Candesartan cilexetil metabolic activation

Candesartan is administered clinically as the cyclohexyl 1-hydroxy ethyl carbonate ester, known as candesartan cilexetil. It is a cascading prodrug that is completely metabolised by esterases in the intestinal wall during absorption, releasing the active candesartan moiety. In the first step of the activation process, the carbonate group is hydrolyzed, releasing carbon dioxide. This reaction also produces cyclohexanol, a relatively non-toxic byproduct that contributes to the favorable safety profile of the prodrug. Another side product of the cascading mechanism is acetic acid, derived from the hydrolysis of the O-CH(CH_{3})- group; like cyclohexanol, it is also non-toxic and poses minimal risk during drug activation.

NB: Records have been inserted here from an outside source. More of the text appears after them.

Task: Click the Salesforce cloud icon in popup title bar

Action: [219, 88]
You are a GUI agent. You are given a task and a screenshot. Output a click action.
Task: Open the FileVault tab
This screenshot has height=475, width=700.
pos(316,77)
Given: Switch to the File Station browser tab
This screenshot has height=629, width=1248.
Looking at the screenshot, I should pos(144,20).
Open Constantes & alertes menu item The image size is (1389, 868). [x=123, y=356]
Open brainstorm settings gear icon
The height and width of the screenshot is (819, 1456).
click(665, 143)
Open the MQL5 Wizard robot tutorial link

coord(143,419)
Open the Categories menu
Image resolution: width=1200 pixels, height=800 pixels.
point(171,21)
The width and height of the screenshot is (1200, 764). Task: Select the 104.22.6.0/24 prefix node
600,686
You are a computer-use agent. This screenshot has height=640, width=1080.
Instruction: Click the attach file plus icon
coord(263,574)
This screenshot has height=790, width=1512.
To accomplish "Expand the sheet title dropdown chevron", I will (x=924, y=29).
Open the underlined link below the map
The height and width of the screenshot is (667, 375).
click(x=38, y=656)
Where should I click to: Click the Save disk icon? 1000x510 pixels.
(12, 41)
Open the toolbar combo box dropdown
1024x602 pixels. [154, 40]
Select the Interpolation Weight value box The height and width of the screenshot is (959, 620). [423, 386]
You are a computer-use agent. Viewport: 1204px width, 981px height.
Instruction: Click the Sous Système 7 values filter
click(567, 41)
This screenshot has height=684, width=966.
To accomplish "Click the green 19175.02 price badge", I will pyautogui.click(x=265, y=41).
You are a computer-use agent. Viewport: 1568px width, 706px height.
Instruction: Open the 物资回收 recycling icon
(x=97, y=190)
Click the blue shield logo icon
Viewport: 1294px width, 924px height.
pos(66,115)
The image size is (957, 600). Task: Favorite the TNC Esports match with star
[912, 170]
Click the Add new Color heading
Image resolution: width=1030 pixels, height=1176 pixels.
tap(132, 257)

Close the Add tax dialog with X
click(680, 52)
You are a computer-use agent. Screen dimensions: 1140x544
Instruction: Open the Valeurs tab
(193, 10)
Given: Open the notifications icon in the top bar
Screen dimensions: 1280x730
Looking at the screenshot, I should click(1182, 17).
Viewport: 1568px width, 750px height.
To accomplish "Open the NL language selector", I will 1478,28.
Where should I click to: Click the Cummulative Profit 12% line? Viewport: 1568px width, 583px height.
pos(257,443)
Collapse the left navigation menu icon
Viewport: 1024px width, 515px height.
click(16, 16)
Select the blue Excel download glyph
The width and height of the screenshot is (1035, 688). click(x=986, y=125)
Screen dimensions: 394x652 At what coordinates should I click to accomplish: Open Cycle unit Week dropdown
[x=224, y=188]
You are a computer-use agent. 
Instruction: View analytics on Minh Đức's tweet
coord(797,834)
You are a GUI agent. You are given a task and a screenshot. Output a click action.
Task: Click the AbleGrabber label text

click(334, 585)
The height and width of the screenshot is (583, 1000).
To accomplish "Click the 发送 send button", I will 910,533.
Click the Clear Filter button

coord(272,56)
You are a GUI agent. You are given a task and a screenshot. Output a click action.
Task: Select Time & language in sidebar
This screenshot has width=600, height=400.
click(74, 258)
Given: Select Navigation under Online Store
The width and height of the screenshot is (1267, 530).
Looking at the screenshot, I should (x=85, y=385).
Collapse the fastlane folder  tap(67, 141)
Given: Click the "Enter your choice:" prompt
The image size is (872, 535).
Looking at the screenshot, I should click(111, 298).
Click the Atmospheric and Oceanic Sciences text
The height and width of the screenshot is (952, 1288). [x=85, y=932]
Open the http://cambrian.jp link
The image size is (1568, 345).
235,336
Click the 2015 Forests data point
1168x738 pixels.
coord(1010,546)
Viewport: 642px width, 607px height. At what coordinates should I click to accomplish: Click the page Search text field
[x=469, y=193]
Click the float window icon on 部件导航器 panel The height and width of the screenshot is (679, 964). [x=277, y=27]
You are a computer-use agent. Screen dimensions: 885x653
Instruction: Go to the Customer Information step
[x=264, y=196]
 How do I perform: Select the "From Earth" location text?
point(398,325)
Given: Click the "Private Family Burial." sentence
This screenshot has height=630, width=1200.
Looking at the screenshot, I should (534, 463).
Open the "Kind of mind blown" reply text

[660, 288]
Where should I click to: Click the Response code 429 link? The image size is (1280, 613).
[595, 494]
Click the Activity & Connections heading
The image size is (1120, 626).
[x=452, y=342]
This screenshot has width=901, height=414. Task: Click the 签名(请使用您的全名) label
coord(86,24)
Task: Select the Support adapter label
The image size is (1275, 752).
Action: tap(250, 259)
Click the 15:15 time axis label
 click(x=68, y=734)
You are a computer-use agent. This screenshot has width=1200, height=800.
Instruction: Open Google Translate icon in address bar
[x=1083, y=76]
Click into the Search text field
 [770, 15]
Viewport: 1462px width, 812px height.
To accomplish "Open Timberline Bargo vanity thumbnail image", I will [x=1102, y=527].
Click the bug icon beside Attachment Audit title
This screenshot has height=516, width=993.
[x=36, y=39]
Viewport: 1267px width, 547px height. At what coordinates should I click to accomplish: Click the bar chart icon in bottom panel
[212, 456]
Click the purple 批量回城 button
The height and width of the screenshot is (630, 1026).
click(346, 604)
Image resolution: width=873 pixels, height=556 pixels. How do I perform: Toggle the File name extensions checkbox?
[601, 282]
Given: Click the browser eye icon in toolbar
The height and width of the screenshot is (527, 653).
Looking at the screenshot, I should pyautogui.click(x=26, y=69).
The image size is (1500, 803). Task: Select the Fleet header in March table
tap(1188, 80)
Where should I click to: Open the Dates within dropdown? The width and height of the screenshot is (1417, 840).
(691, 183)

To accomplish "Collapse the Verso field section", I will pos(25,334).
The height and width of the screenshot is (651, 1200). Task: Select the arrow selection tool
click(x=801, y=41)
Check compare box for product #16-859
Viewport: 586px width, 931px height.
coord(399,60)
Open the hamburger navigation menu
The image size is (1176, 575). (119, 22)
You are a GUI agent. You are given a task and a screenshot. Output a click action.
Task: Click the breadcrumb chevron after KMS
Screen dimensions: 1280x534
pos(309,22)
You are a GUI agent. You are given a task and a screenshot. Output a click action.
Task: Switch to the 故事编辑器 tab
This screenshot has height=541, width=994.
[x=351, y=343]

The use of the prodrug form, candesartan cilexetil, enhances the bioavailability of candesartan. However, its absolute bioavailability remains relatively low, ranging from approximately 15% when administered as tablets to 40% as an oral solution. Candesartan has an IC_{50} of 15 μg/kg. The active form of candesartan is not used directly in clinical practice, as it would require higher dosing and is associated with a less favorable adverse event profile.

==Research==
There is ongoing research into several potential benefits of candesartan beyond established indications. Candesartan is being investigated for its neuroprotective and anti-inflammatory properties. In an early Alzheimer's disease mouse model, candesartan significantly reduced amyloid burden and inflammation and it is being examined as a potential treatment for early Alzheimer's. Rat models indicate that candesartan may have neuroprotective benefits that mitigate certain central mechanisms of ageing and senescence. Additionally, candesartan has shown potential therapeutic applications as an anti-anxiety agent. In a double-blind, placebo-controlled, randomized study, candesartan induced regression of left ventricular hypertrophy, and improved both LV function and exercise tolerance with no side effects in patients with non-obstructive hypertrophic cardiomyopathy. The unique anti-oxidative and anti-inflammatory effects of Candesartan are shown to offer superior renoprotection of chronic renal inflammation, and in ultrahigh doses and in a multidrug context, could be investigated as potentially inducing remission of chronic kidney disease.

==History==

The compound known as TCV-116 (candesartan) was studied by Japanese scientists using standard laboratory rats. Animal studies were published showing the effectiveness of the compound in 1992–1993, with a pilot study on humans published in the summer of 1993.

==Names==
The prodrug candesartan cilexetil is marketed by AstraZeneca and Takeda Pharmaceuticals, commonly under the trade names Blopress, Atacand, Amias, and Ratacand. It is available in generic form.